Und das Beispiel von Tugçe A. polarisiert.

Themen, die die Menschen sehr bewegen, werden von Politikern gerne aufgegriffen. Deren Äußerungen zeugen aber nicht immer von großer Sachkunde. Wenn man in die Statistik schaut, bekommt man ein anderes Bild. Dass insbesondere von gewalttätigen Jugendlichen eine größere Gefahr ausginge als früher, ist nicht der Fall.

Doch gegen Taten wie nun geschehen gibt es keine Vorbeugung?

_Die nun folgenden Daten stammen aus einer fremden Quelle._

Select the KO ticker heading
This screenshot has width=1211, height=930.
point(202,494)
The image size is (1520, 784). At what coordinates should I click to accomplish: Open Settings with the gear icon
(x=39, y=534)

Die Polizei kommt regelmäßig zu spät, dann, wenn es schon passiert ist. Aber in Zusammenarbeit von der Polizei mit Kommunen gibt es viele Präventionsprojekte, die sich an Jugendliche richten. Ein Gedanke ist, dass sich Jugendliche außerhalb von Lokalen bewegen sollten, in denen konsumiert wird und das Ganze ins Geld geht. In der Schule wird etwa bei Mobbing versucht, dass Schüler selbst untereinander schlichten oder vermitteln.

Und was macht die Politik? Als Jonny K. im Oktober 2012 in Berlin getötet wurde, wurden vereinzelt Forderungen nach schärferen Gesetzen laut.

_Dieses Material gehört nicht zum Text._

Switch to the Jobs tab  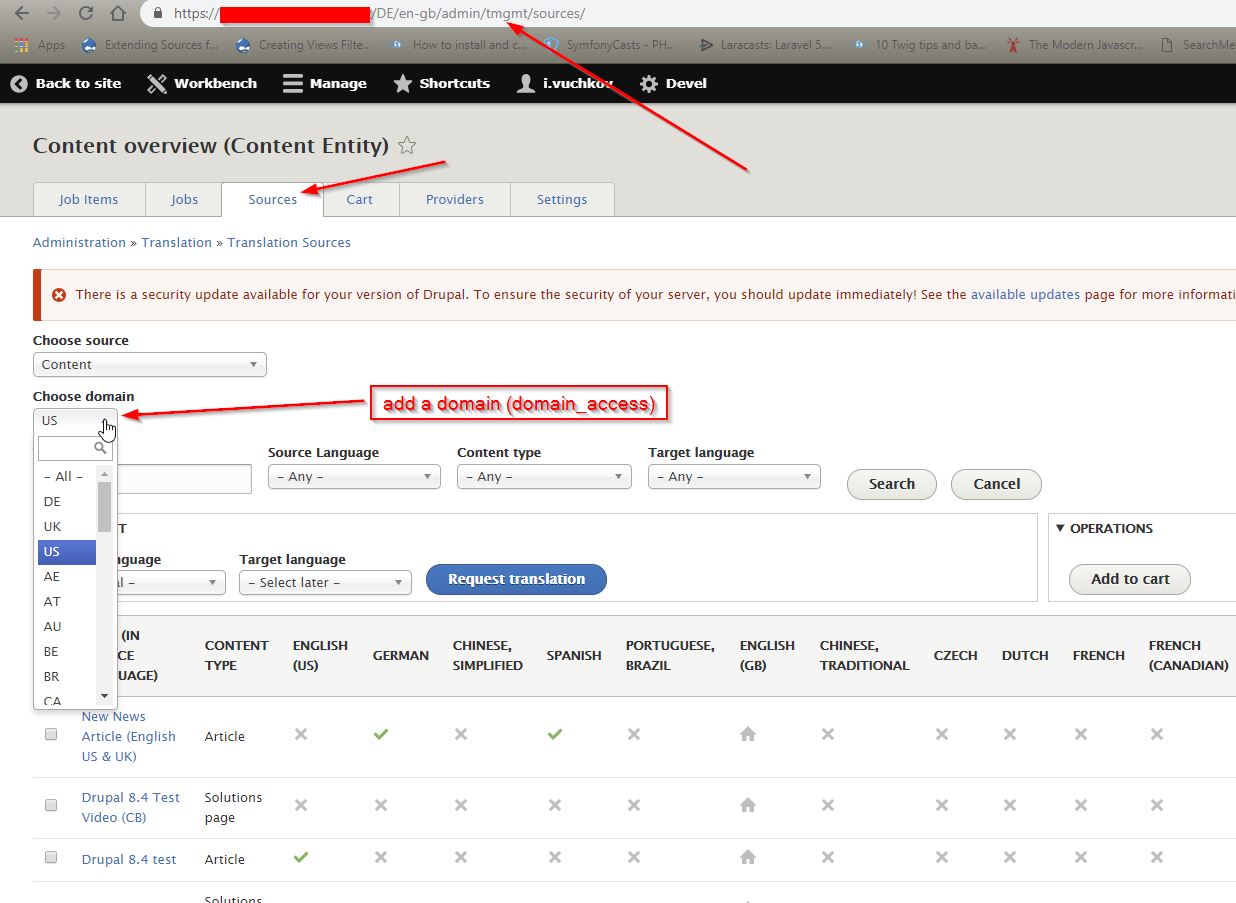(x=183, y=199)
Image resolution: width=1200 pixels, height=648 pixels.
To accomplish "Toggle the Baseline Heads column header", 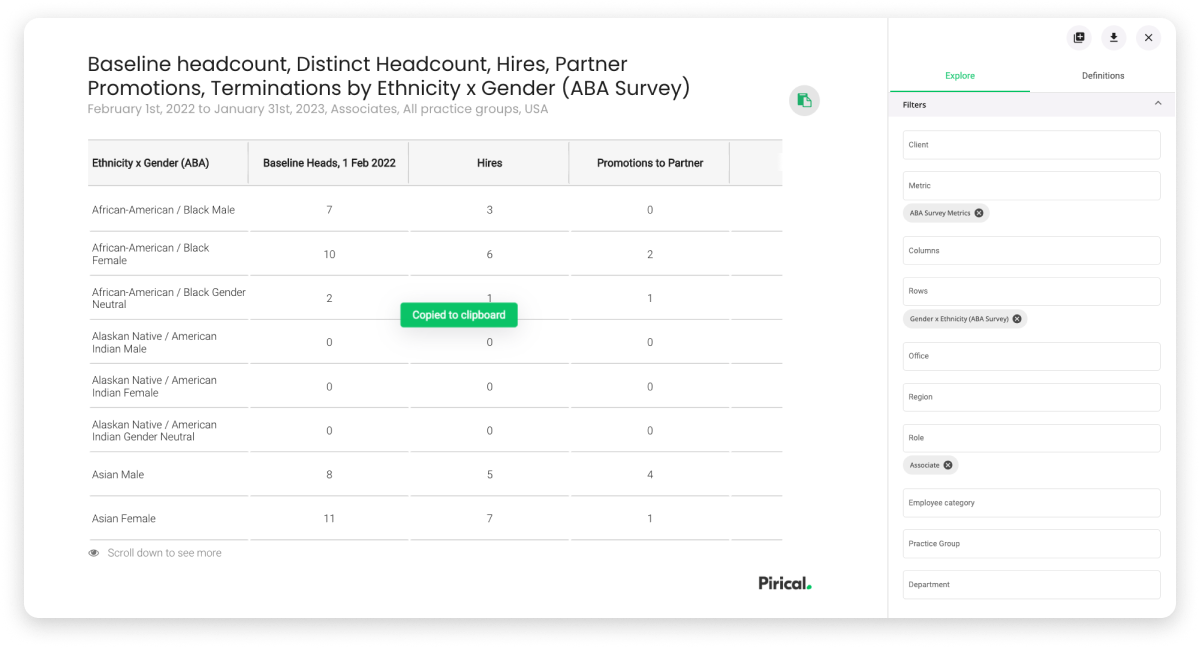I will 328,162.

Von dem Gedanken, dass schärfere Gesetze dieses Problem lösen könnten, wird jeder mit Sachverstand nichts halten. Mich wundert etwas anderes. Wenn sie an den Alexanderplatz in Berlin denken oder bestimmte Lokalitäten in anderen Großstädten, dann kommt es gerade dort immer wieder zu Zusammenstößen unter Alkoholeinfluss. Und das, weil offensichtlich an bereits betrunkene Personen weiter Alkohol ausgeschenkt wird. Da wäre es durchaus möglich, die Betreiber in die Pflicht zu nehmen oder so ein Lokal auch mal vorübergehend zu schließen.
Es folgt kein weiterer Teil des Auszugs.